Ubiquitous AI (FPGA and Beyond)
Artificial intelligence (AI) is the next big wave in computing, and transforming our society on a spectacular scale. Computing systems that sense, reason, and act can accelerate solutions to the world’s grand challenges in healthcare, finance, security, energy, science and other areas. However, today’s computers are not efficiently designed for artificial intelligence. In our research, we are interested in developing collaborative hardware/software solutions for AI. In particular, we focus on xPU — a class of new computer architectures tailored for AI applications (speech, image, video, vision, etc.). The key differentiator of our research is that rather than focused on developing specific application-oriented solutions, we are more interested in fundamental computer architecture innovations which can transform a wide array of computing systems ranging from edge computing devices (IoT, wearable, mobile, and other embedded systems) to warehouse scale computers (data centers and Cloud).
AI Cloud Computing
Our goal is to develop custom cloud solutions for efficiently deploying AI in the cloud, including computer vision, natural language processing and speech recognition.

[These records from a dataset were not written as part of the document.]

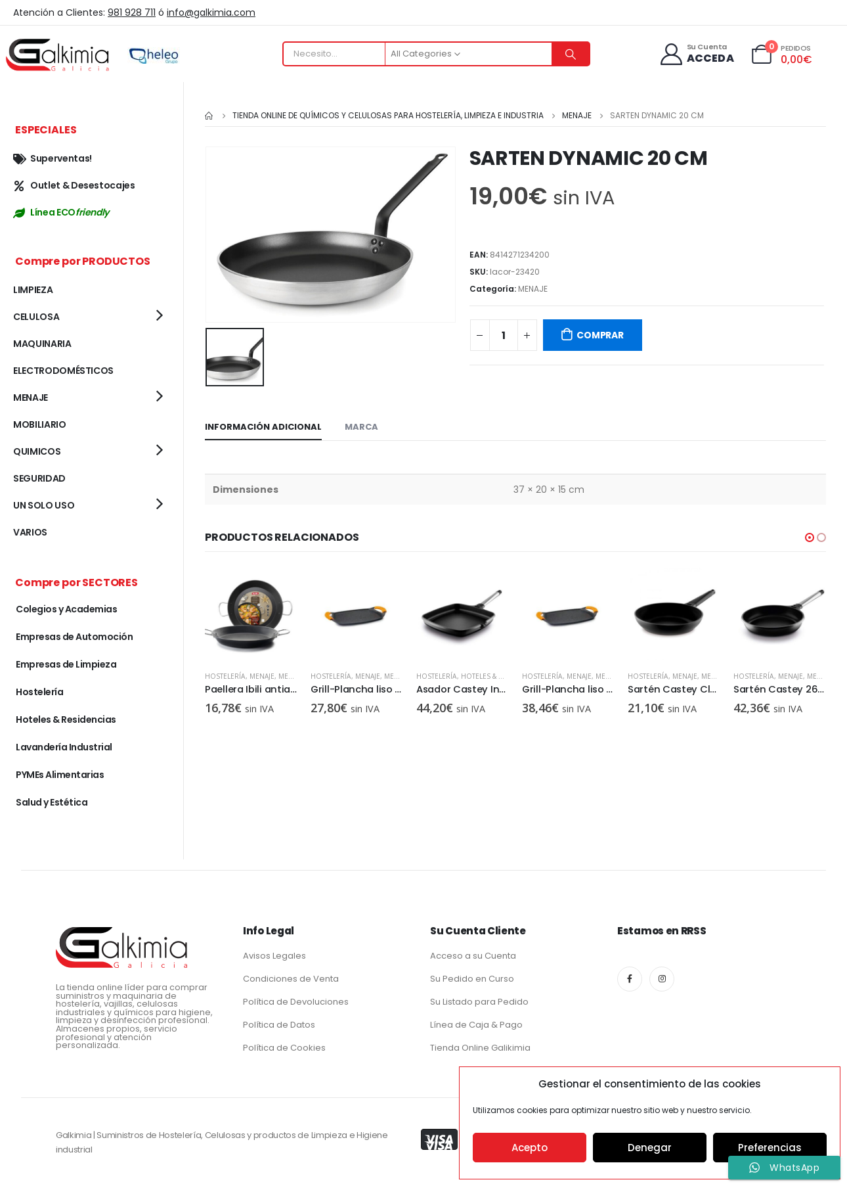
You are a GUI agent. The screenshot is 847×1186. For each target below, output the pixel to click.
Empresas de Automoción (74, 636)
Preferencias (770, 1147)
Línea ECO (61, 212)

In particular, we are developing a high-performance and energy efficient hardware deep-neural network (DNN) engine running on customizable chips known as field-programmable gate arrays (FPGAs). In our previous project, we demonstrated a high-performance OpenCL-based FPGA accelerator on an Altera Arria 10 GX1150 board and achieved 866 Gop/s floating point performance at 370MHz working frequency and 1.79 Top/s 16-bit fixed-point performance at 385MHz. Our work achieves the highest performance and energy efficiency world-wide for convolutional neural network (CNN) compared to state-of-the art OpenCL FPGA CNN implementations.
AI Edge Computing
“Larger is better” is the ruling maxim in deep learning (DL) world. The deep layered structure and large model sizes achieve incredible accuracy for supporting the extraction of more complex and high-level features in a wide spectrum of applications, ranging from computer vision to machine translation and natural language processing in a cloud computing environment. However, they also pose severe challenges on the efficient deployment of DNN models on resource-constrained edge computing devices, which have limited processing power and data storage capacity. In this research, our goal is to develop optimization techniques to compress or transform large deep neural network models for edge computing. Towards this goal, we will take a holistic and methodical approach that spans theory, algorithm and architecture to tackle this problem. Such approach will in turn benefit cloud computing as well.
Big Data Systems
Big data comes in diverse types and sizes. Quite often the data we need to process is connected in nature. For example, in a social media application (e.g., Facebook), we have entities like Users, Status, Comments, Likes, etc. that need to be managed and processed as a single logical unit of data. Typically, this type of data is organized as graph, which requires different approaches (including both software and hardware) to run analytics on, compared to traditional data processing. To this end, we leverage the exceptional random access performance of emerging Hybrid Memory Cube (HMC) technology that stacks multiple DRAM dies on top of a logic layer, combined with the flexibility and efficiency of FPGA to address these challenges. We achieved 166 million edges traversed per second (MTEPS) using GRAPH500 benchmark on a random graph with a scale of 25 and an edge factor of 16, which significantly outperforms CPU and other FPGA-based large graph processors.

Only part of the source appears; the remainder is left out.